**** Source document ****

Saturday, April 26, 2014

A Brief Comparative Analysis between Zizek and Lacan

Nathan Galvin
Eleanor Binnings – Freshman Comp
Explanatory Synthesis
Comparing Zizek’s first chapter of, “Looking Awry,” with the first section of Jacques Lacan’s lecture, “The Symbolic, the Imaginary, and the Real”
            How does someone use popular culture to introduce an audience to someone else’s ideas?  Well, Slavoj Zizek has done just that with Jacques Lacan’s ideas.  And, Lacan’s ideas have their roots in Sigmund Freud’s texts and research.  Making the purpose of this paper two-fold: First, it will look to examine Zizek’s notions that are found in the first chapter of, “Looking Awry,” against the backdrop of the first section of Lacan’s lecture, “The Symbolic, the Imaginary, and the Real”.  Second, by showing through the first prong the relation between Lacan and Zizek, it is important to show that this all stems from Sigmund Freud.  As stated, if the first goal is accomplished, the second one will follow thereafter.

****

# [Written instruction 1]
Reproduce the passage from the Zizek and Lacan essay that begins with the words containing "How does someone" and ends with "will follow thereafter.".

**** Data entries ****

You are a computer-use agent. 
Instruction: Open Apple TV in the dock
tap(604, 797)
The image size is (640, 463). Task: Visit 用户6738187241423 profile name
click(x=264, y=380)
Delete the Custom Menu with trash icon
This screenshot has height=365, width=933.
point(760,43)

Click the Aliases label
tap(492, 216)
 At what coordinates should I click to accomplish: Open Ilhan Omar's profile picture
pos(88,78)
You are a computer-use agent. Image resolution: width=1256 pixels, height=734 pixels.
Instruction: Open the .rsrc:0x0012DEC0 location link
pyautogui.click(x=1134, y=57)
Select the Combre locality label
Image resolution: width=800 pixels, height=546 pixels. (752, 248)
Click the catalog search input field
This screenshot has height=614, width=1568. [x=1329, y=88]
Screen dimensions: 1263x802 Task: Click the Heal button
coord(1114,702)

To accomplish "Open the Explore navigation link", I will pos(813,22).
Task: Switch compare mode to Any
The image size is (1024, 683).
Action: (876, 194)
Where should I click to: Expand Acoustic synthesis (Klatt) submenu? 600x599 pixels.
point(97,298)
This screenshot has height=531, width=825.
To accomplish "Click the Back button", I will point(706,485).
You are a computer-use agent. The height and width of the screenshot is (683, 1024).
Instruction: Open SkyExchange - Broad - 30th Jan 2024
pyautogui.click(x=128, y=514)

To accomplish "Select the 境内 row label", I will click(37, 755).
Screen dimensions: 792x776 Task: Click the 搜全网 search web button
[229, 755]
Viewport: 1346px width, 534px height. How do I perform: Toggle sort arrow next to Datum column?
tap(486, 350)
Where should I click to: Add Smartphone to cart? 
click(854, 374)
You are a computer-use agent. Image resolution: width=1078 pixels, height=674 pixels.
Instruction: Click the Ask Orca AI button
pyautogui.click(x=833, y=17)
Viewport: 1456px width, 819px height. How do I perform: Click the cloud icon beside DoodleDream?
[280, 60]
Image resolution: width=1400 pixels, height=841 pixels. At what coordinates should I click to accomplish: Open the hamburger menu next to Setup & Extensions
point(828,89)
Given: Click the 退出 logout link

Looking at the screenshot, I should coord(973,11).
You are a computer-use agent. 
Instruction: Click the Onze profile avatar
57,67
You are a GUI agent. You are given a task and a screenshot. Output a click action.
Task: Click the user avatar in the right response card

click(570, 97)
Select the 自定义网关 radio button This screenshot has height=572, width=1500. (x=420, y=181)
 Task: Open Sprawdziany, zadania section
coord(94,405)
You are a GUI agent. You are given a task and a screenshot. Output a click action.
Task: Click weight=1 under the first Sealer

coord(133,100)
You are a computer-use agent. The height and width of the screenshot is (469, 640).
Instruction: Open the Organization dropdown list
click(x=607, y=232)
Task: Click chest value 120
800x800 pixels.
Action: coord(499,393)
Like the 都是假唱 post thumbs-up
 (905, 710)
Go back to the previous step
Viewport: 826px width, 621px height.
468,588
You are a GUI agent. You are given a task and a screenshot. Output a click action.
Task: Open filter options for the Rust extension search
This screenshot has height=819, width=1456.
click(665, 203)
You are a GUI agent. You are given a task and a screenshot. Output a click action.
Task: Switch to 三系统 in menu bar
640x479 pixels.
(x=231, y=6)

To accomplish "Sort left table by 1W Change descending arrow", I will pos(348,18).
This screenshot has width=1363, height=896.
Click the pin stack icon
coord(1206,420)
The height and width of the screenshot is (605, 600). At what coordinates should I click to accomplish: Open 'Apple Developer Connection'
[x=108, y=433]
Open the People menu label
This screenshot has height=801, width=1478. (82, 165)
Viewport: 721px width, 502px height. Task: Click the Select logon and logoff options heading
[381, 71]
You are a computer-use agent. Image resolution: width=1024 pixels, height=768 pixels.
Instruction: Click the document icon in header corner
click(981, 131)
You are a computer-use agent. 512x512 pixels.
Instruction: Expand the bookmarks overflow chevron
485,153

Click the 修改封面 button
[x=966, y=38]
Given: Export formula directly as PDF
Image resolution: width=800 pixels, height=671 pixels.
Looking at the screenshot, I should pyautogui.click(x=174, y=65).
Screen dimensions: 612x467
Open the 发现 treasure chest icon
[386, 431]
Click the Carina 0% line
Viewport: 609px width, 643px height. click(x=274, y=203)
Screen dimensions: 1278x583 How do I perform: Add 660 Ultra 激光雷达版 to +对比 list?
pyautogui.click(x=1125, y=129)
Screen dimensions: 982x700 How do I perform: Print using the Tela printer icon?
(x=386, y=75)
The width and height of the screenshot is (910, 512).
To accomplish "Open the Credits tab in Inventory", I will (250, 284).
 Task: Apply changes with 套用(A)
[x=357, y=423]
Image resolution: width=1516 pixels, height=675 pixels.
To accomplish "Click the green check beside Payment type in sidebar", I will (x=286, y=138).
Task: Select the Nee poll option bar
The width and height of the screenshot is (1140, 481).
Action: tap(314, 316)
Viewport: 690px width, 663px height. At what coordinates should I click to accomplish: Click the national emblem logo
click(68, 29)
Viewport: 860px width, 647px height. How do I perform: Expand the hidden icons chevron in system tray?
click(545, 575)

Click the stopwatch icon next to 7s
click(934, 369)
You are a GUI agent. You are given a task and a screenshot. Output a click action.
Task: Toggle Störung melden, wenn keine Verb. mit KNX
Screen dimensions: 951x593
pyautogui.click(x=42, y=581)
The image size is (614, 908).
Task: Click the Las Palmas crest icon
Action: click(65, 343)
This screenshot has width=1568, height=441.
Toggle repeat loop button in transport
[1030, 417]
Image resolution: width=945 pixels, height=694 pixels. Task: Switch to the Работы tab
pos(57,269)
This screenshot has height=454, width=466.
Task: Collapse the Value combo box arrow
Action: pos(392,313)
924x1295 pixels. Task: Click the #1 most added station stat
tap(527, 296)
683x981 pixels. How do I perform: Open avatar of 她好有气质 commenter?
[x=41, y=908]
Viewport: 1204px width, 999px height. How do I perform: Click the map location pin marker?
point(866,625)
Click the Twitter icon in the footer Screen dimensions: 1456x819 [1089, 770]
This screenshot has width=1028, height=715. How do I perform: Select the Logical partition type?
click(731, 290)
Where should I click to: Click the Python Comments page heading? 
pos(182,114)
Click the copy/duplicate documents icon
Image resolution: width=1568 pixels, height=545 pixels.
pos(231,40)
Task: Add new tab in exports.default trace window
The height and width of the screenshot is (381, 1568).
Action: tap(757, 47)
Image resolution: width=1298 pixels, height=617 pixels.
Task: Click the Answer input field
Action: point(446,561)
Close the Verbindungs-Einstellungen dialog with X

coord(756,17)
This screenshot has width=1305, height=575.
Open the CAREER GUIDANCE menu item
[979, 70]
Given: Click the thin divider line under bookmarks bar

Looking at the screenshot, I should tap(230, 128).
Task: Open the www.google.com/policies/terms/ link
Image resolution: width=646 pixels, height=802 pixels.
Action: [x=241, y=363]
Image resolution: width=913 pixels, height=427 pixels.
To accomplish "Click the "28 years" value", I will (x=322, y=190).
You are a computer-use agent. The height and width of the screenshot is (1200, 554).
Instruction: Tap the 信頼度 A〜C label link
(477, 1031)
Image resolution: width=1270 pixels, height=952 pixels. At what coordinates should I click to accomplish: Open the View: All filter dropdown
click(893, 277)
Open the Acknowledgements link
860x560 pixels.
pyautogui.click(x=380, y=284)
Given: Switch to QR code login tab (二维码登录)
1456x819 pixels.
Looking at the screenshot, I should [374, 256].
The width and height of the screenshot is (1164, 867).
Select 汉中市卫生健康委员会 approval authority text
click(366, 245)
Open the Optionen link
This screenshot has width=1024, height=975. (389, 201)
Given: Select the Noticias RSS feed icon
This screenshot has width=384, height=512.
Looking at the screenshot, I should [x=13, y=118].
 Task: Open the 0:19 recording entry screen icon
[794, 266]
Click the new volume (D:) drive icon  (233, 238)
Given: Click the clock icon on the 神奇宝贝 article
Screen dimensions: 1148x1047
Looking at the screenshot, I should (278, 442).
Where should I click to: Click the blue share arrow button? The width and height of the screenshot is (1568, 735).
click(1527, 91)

****

# [Written instruction 2]
Write out the entries verbatim, from the very start of the entries through the line containing "Image resolution: width=800 pixels, height=546", including both ends.

# [Right answer 1]
How does someone use popular culture to introduce an audience to someone else’s ideas?  Well, Slavoj Zizek has done just that with Jacques Lacan’s ideas.  And, Lacan’s ideas have their roots in Sigmund Freud’s texts and research.  Making the purpose of this paper two-fold: First, it will look to examine Zizek’s notions that are found in the first chapter of, “Looking Awry,” against the backdrop of the first section of Lacan’s lecture, “The Symbolic, the Imaginary, and the Real”.  Second, by showing through the first prong the relation between Lacan and Zizek, it is important to show that this all stems from Sigmund Freud.  As stated, if the first goal is accomplished, the second one will follow thereafter.

# [Right answer 2]
You are a computer-use agent. 
Instruction: Open Apple TV in the dock
tap(604, 797)
The image size is (640, 463). Task: Visit 用户6738187241423 profile name
click(x=264, y=380)
Delete the Custom Menu with trash icon
This screenshot has height=365, width=933.
point(760,43)

Click the Aliases label
tap(492, 216)
 At what coordinates should I click to accomplish: Open Ilhan Omar's profile picture
pos(88,78)
You are a computer-use agent. Image resolution: width=1256 pixels, height=734 pixels.
Instruction: Open the .rsrc:0x0012DEC0 location link
pyautogui.click(x=1134, y=57)
Select the Combre locality label
Image resolution: width=800 pixels, height=546 pixels. (752, 248)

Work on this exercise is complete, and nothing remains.